The process should include local governments representing shipment origins, destinations,
and heavily impacted corridors. Specific characteristics include the following:
- DOE headquarters should be directly responsible for the integrated planning,
evaluation and decision processes conducted for large-scale, long-term shipment campaigns.
- To oversee the planning and decision process for a large-scale, long-term shipment
campaign, DOE should establish a Panel comprised of representatives of DOE operations
offices, rail and highway carriers, and potentially affected states and local governments.
The Panel should meet as a group at key stages of the integrated planning process.
- The Panel should attempt to identify the best mode-route combination(s) for the
large-scale, long-term DOE shipment campaign. Its criteria should be specific and should
include a) the least-risk combination systemwide, b) equity considerations
(particularly regarding the destination state and county, and heavily impacted corridors),
c) the life-cycle cost-effectiveness of mode-route combinations, and d) mitigation measures.
If more than one large-volume, long-term shipment campaign has the same disposal site
destination, the decision criteria identified still apply, but with even greater weight to
equity considerations.
- The Panel should function as a decision-making body, and DOE should consider it as
such. The Panel should seek consensus in decision-making and should employ innovative
techniques to resolve differences among the parties and to identify legitimate and acceptable choices.

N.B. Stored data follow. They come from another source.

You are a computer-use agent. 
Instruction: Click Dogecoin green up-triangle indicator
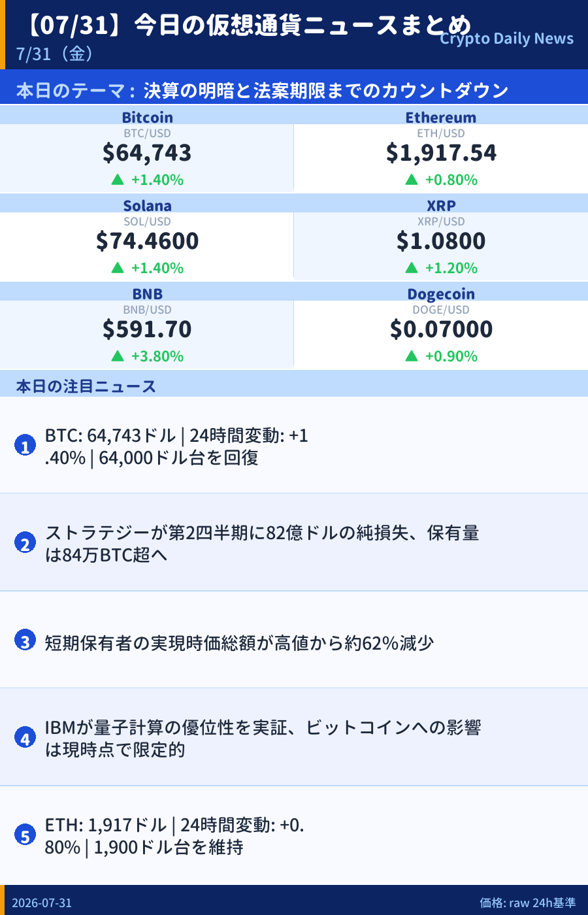pos(412,356)
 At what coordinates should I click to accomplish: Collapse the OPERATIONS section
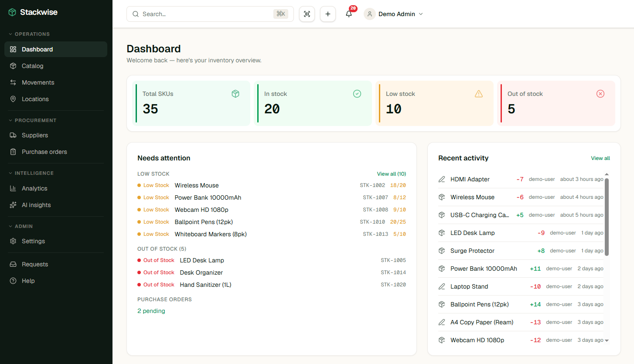[30, 34]
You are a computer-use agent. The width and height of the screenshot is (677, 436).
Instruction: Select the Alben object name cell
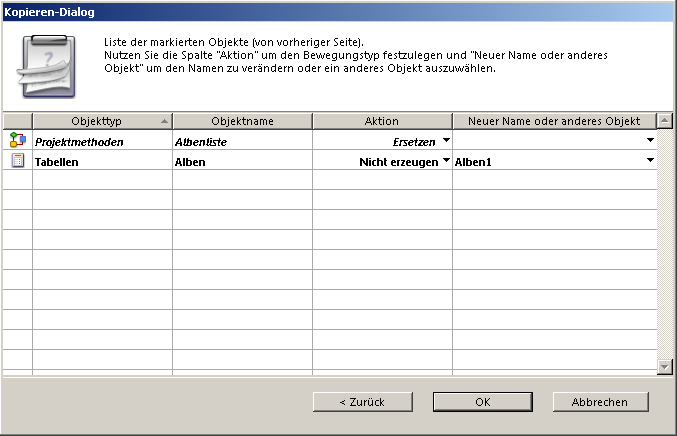242,161
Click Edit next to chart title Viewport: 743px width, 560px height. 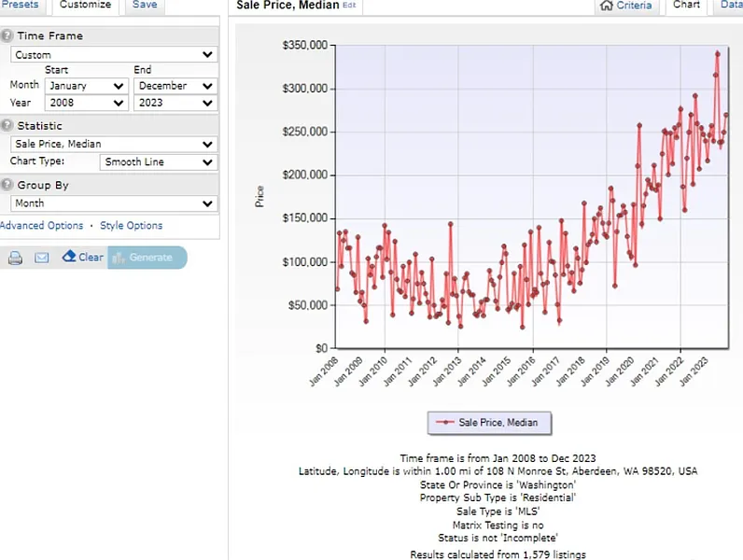click(349, 6)
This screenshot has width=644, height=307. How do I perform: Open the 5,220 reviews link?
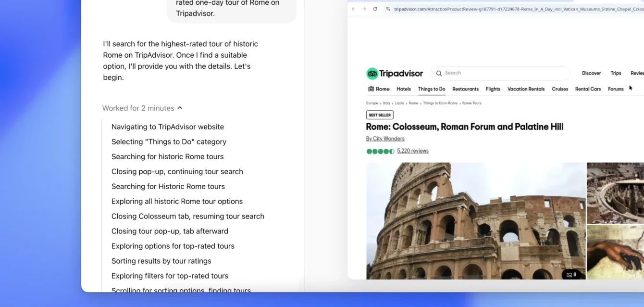(x=412, y=151)
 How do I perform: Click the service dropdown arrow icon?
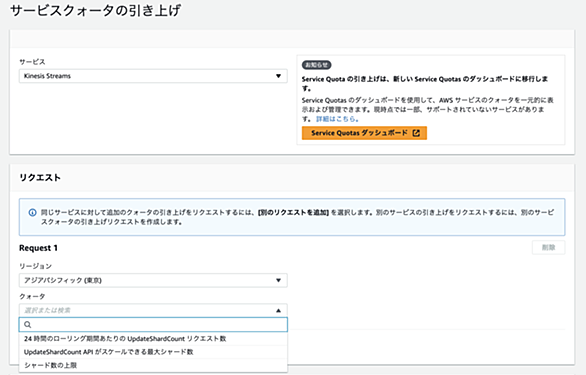tap(278, 76)
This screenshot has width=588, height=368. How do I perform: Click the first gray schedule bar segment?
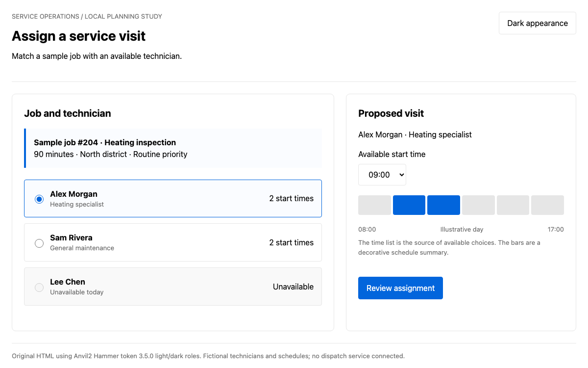coord(374,205)
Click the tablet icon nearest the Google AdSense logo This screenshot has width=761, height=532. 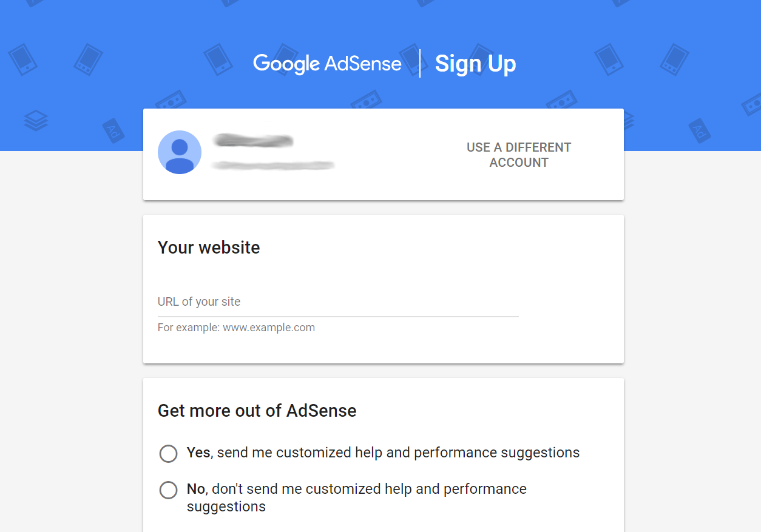[x=218, y=59]
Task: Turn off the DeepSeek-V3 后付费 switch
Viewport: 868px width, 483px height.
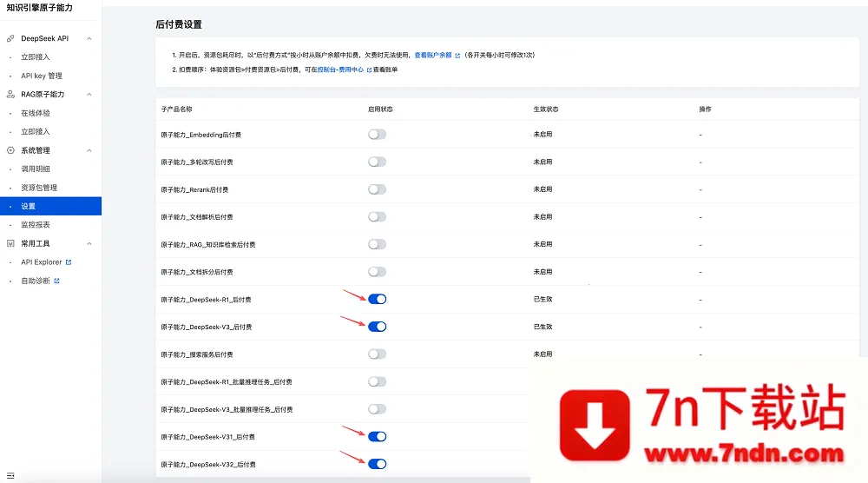Action: click(x=377, y=327)
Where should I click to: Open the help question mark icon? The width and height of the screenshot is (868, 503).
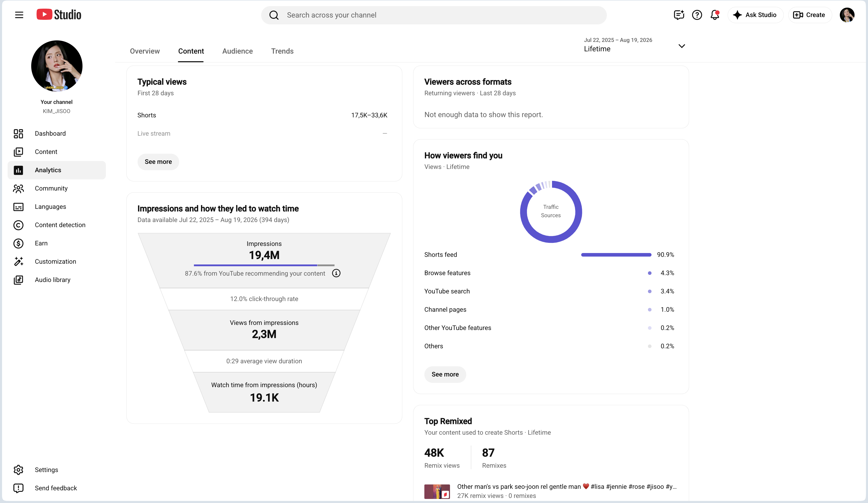(697, 15)
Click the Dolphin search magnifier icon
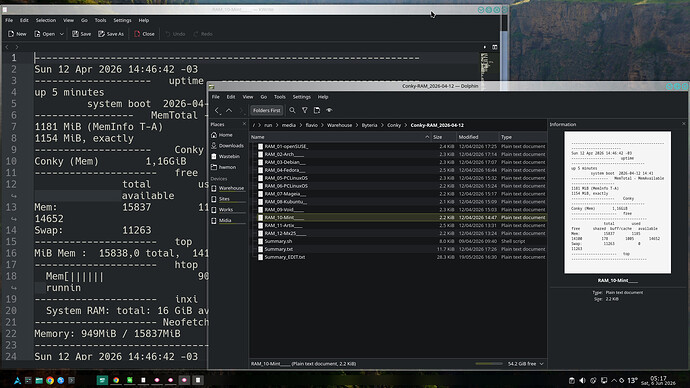Viewport: 690px width, 388px height. [292, 110]
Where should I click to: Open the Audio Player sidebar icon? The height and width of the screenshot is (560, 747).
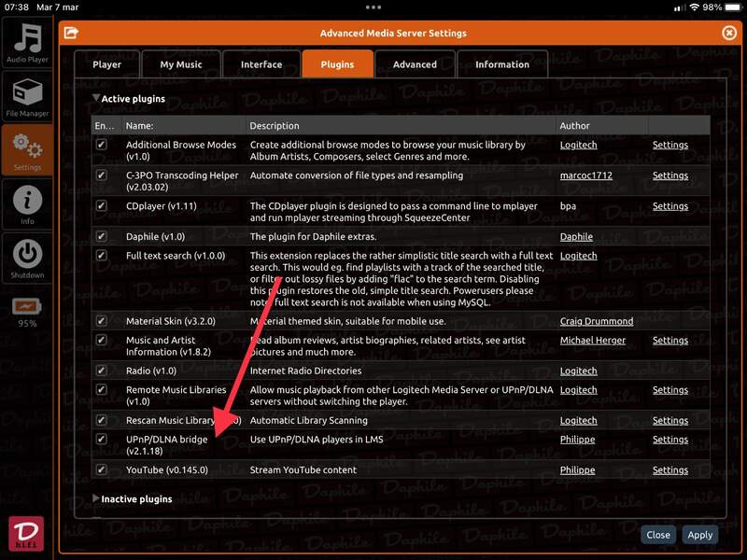pos(27,42)
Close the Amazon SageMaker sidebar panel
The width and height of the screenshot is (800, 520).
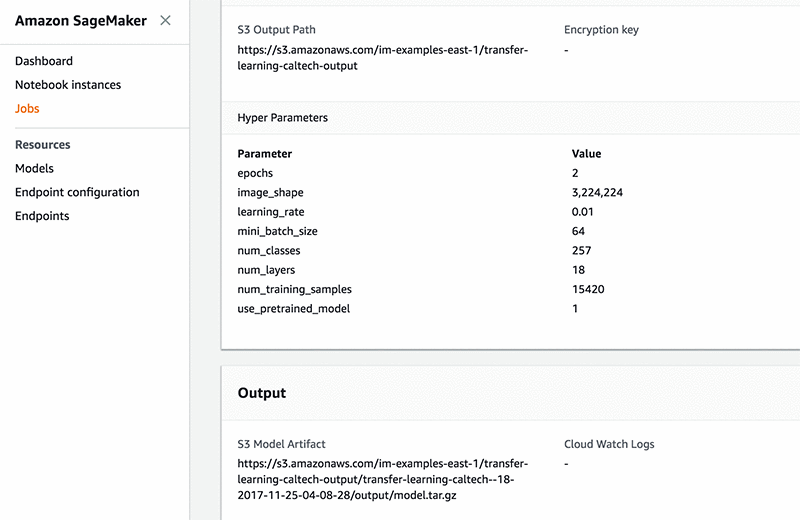tap(165, 20)
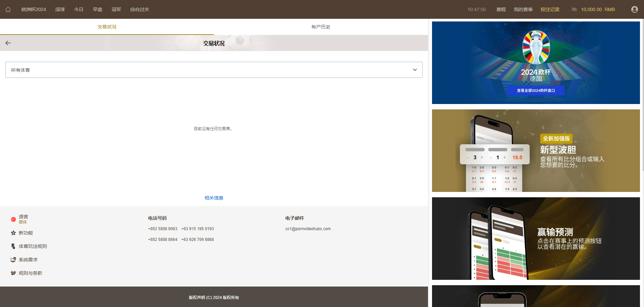Open the user account profile icon

(634, 9)
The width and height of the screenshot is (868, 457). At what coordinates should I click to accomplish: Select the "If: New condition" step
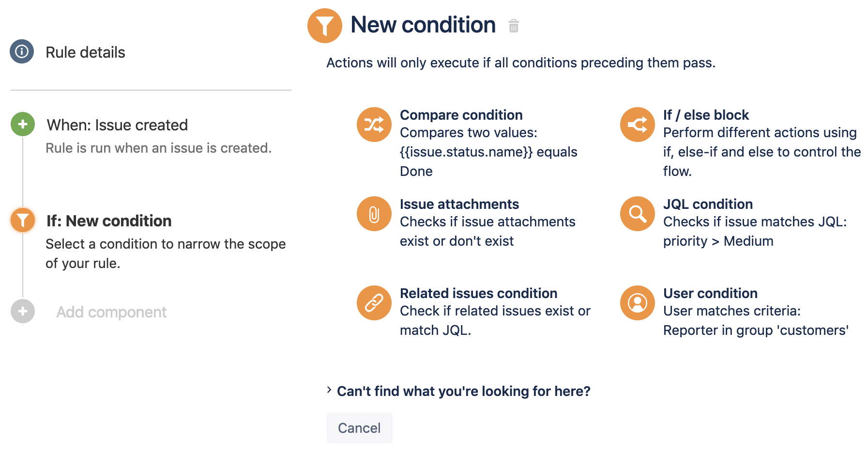[109, 221]
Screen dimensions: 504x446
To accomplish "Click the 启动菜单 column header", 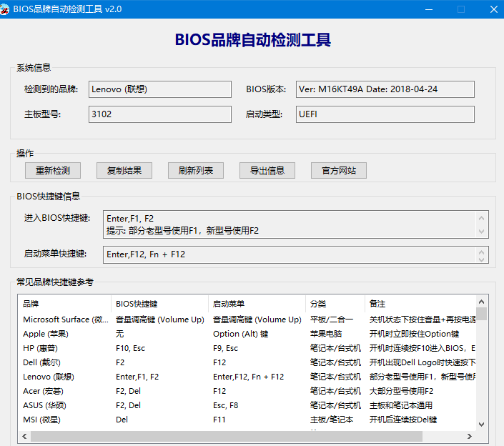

Only in the event of impasse should DOE identify its own mode-route selection for a large-scale, long-term
shipment campaign. Such a decision should be made at the DOE headquarters level, and should be reviewed with
the Panel before it is finalized.
- DOE should require use of the selected mode-route option(s) by its carriers,
including monitoring of the campaign in process.
- The Panel should be convened periodically to review and assess the implementation
of the shipment campaign in process. If major problems are identified, the Panel
should have authority to recommend revisiting the integrated planning process.
- Congress should recognize that DOE shipping corridors must contend with unique
issues relating to the transportation of nuclear materials and waste and hence should
receive additional points in the analysis and scoring for future transportation funds.
3. Work with affected communities to address transportation safety issues by
continuing its outreach activities and entering into Memorandum of Understandings (MOUs)
with local governments at the origin and end points and along the transportation routes
regarding transportation issues. These MOUs must outline the relationships and actions
DOE plans to take while transporting radioactive and hazardous materials through an area,
as well as what emergency response is required of the local government.
1For clarity and specificity,
the terms used are defined as follows:
- A DOE shipment campaign is considered “large-scale
and long-term” if projected shipments of a particular waste type exceed
1,000 over a 5-year period, or 200 over a 12-month period.
- “Waste types,” which may be transferred in large-scale, long-term
DOE shipment campaigns include nonclassified shipments of types identified
in the DOE’s draft transportation protocols: e.g. low-level wastes, mixed
low-level wastes, Greater-Than-Class-C wastes, Special-Performance-Assessment-Required
wastes, transuranic wastes (contact and remote handled), spent nuclear
fuel and high-level wastes.
- A DOE shipment campaign is considered “highly-funneled” if
more than half of the projected shipments of a particular waste type have
a single destination, or if more than two-thirds have but two destinations.
2 Some, but not all, of these
issues were addressed in planning the campaign for shipment of TRU wastes
to the Waste Isolation Pilot Plant (WIPP) repository in New Mexico.
However, this process was limited by mode of transportation, and its lessons
have not been incorporated or extended in the plans for other large-scale
radioactive waste shipment campaigns conducted by DOE.